Folcky commented 4 years ago

consul connect ca get-config

Hi there! I have just tried to enable connect on the leader node to enable also and got success. The guess is that you have to enable connect on every node.

Sorry, but there is a second evening with consul here )

vishaltelangre commented 4 years ago

If you are running server agents in non -dev mode using Docker (https://github.com/docker-library/docs/tree/master/consul) then you can start the agents using initial server configuration using CONSUL_LOCAL_CONFIG environment variable to feed in an initial configuration.

For example:

$ docker run \
      --name my-server1 \
      -e CONSUL_BIND_INTERFACE=eth0 \
      -e 'CONSUL_LOCAL_CONFIG={"connect": {"enabled": true}}' \
      consul agent \
          -server \
          -node my-server1 \
          -data-dir /tmp/consul \
          -join 172.17.0.7 \
          -config-dir /consul/config

Above command would start a consul server agent in a Docker container by joining in to an existing cluster by specifying IP (172.17.0.7) of a node in that cluster.

The contents of CONSUL_LOCAL_CONFIG environment variable gets mounted to /consul/config/local.json.

All server agents can be restarted likewise one by one.
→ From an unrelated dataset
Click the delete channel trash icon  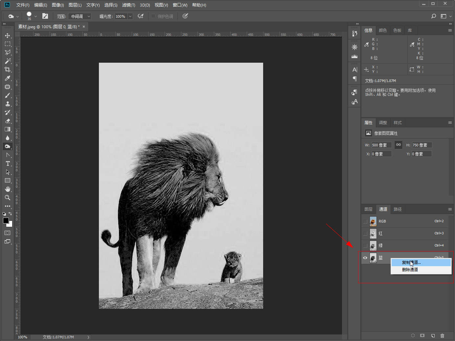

Any server that boots up with this configuration and becomes a cluster leader will enable connect and will bootstrap the built-in Certificate Authority (CA).

You can verify that connect is enabled by running following command

$ consul connect ca get-config

It should return CA config JSON.

Peter2121 commented 2 years ago

After upgrade to v1.11.3, I hit this problem too, the list of hosts for a service in Consul UI is not shown correctly. Is there any workaround other that enabling 'connect'?